Gentoo Websites Logo
Go to: Gentoo Home Documentation Forums Lists Bugs Planet Store Wiki Get Gentoo!
Bug 890812 - portage fails to build packages on automounted tmp directories
Summary: portage fails to build packages on automounted tmp directories
Status: RESOLVED FIXED
Alias: None
Product: Portage Development
Classification: Unclassified
Component: Core (show other bugs)
Hardware: All Linux
: Normal minor
Assignee: Portage team
URL:
Whiteboard:
Keywords: InVCS
Depends on: 907949
Blocks:
  Show dependency tree
 
Reported: 2023-01-14 12:22 UTC by Kai Krakow
Modified: 2023-06-21 19:12 UTC (History)
2 users (show)

See Also:
Package list:
Runtime testing required: ---


Attachments
trigger automounts properly (hacky) (automount_fix.patch,657 bytes, patch)
2023-02-14 16:59 UTC, Kai Krakow
Details | Diff

Note You need to log in before you can comment on or make changes to this bug.
Description Kai Krakow 2023-01-14 12:22:09 UTC
I have been using an automounted tmp directory for portage since years but lately it stopped working, portage bails out with:

>>> Running pre-merge checks for www-client/google-chrome-109.0.5414.74
/var/tmp/portage is not writable.
Likely cause is that you've mounted it as readonly.

# mount|grep tmp/portage
systemd-1 on /var/tmp/portage type autofs (rw,relatime,fd=55,pgrp=1,timeout=60,minproto=5,maxproto=5,direct,pipe_ino=3457)

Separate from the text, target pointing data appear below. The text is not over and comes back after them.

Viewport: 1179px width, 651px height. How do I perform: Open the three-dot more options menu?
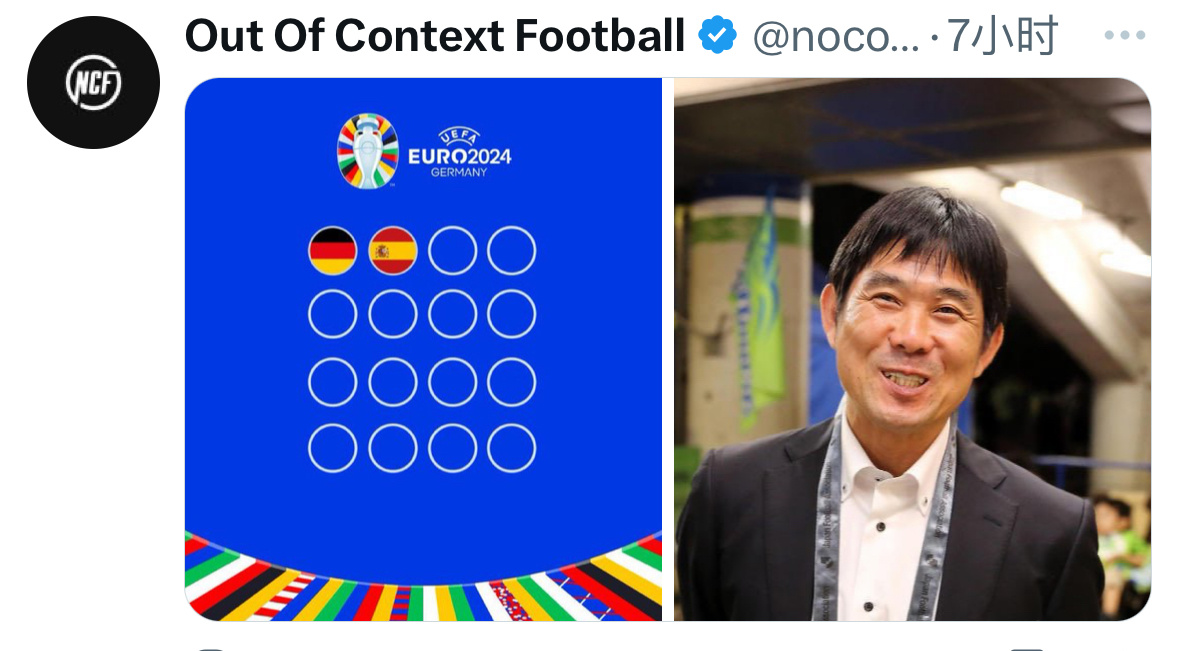[x=1125, y=35]
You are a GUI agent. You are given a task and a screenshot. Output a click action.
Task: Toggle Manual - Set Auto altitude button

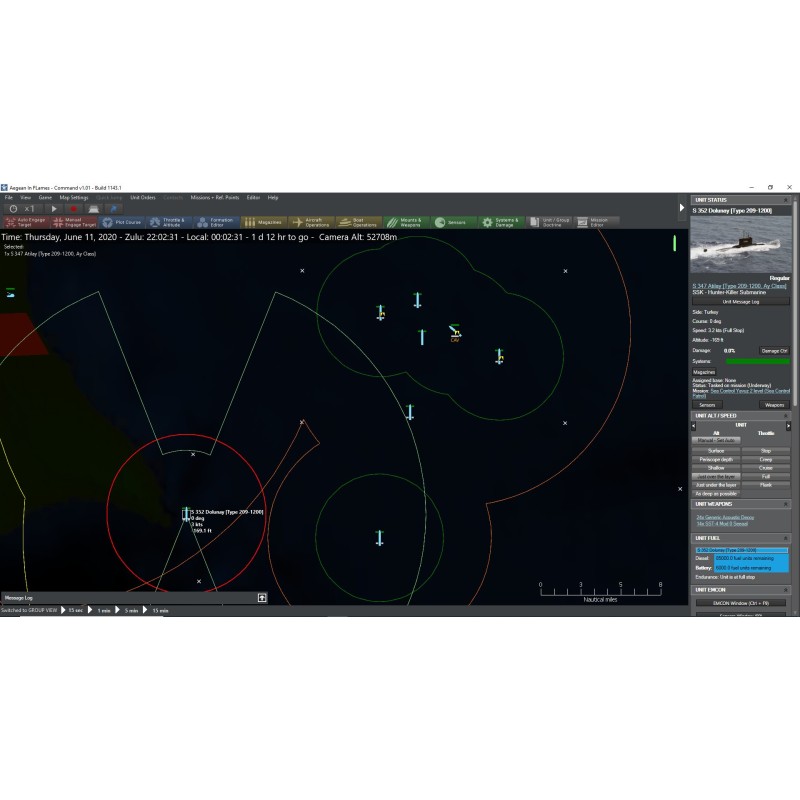click(716, 440)
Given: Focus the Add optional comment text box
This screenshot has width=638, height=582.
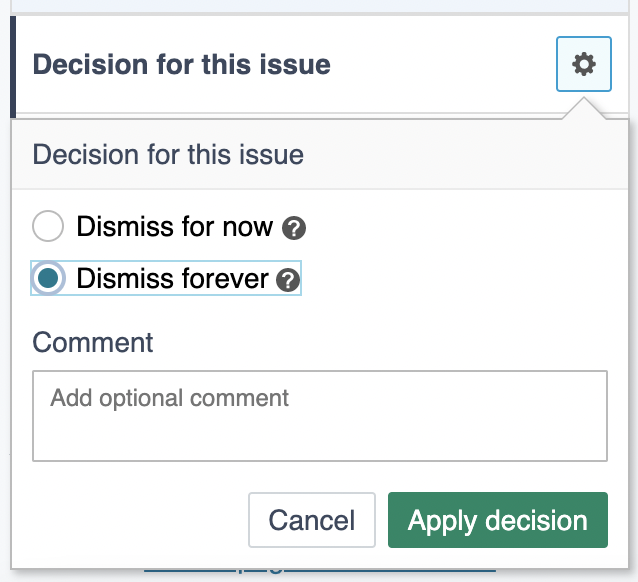Looking at the screenshot, I should pos(320,416).
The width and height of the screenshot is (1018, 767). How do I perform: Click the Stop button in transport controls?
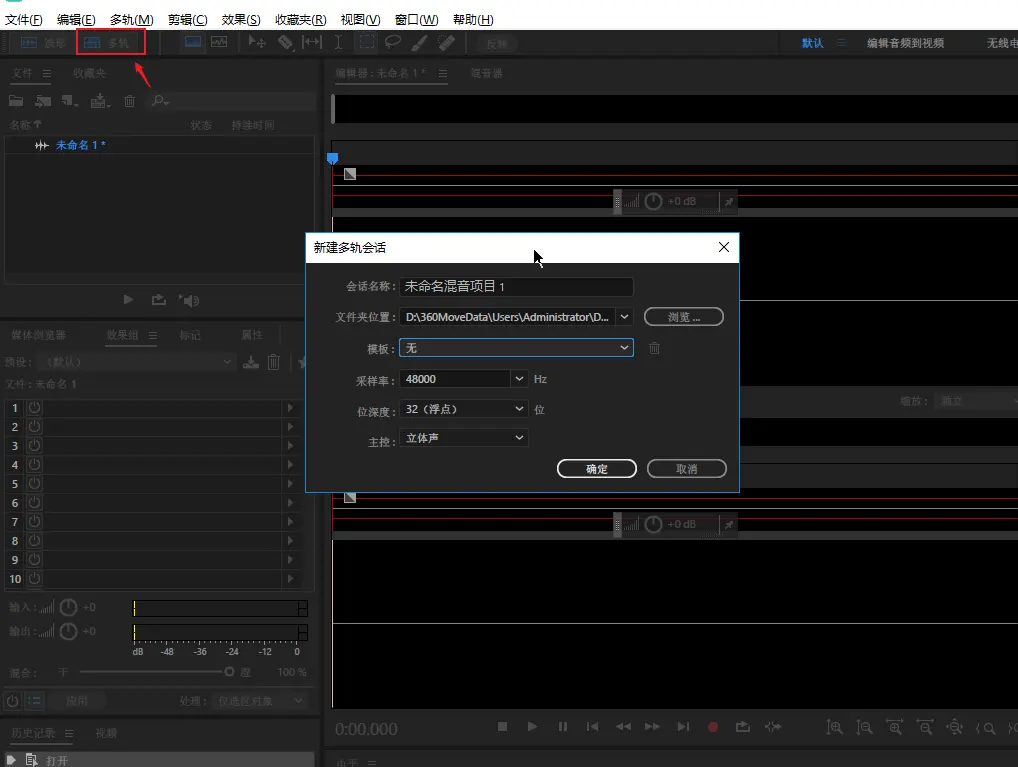pyautogui.click(x=503, y=727)
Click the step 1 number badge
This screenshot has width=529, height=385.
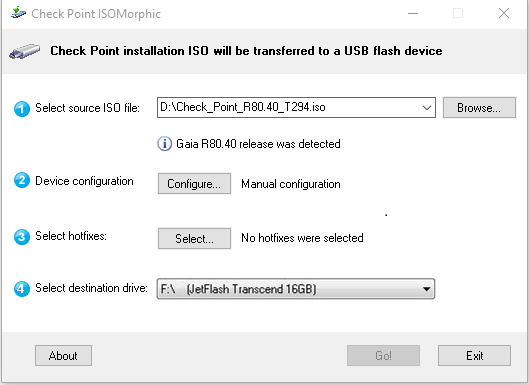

I'm not sure what caused it to stop working, several components have been updated at the same time, e.g. systemd (probably some 251.x) and the kernel (from 5.15 to 6.1) but also portage. However, a downgrade of portage didn't seem to fix it.

When changing to the /var/tmp/portage directory (thus forcing the automounter to mount the directory) before invoking emerge successfully works around it.

Reproducible: Always

Steps to Reproduce:
1. Setup a tmpfs automount for portage as listed above
2. Ensure that only automount is active and tmpfs is currently not engaged
3. Run emerge and start building packages
Actual Results:  
Error output:

/var/tmp/portage is not writable.
Likely cause is that you've mounted it as readonly.


Expected Results:  
The packages should build.

It looks like portage looking up the permissions of the directory no longer triggers the automounter, so it ends up reading wrong permissions. Portage should maybe first try opening the directory then, or try to actually create a file.

I'm not sure where the new behavior actually comes from, so it may affect other software, too.
Comment 1 Mike Gilbert gentoo-dev 2023-01-15 00:51:12 UTC
Does the behavior change if you set FEATURES="-mount-sandbox -pid-sandbox" in make.conf?
Comment 2 Kai Krakow 2023-01-15 01:12:05 UTC
No, it doesn't... (tried every combination of disabling sandboxes)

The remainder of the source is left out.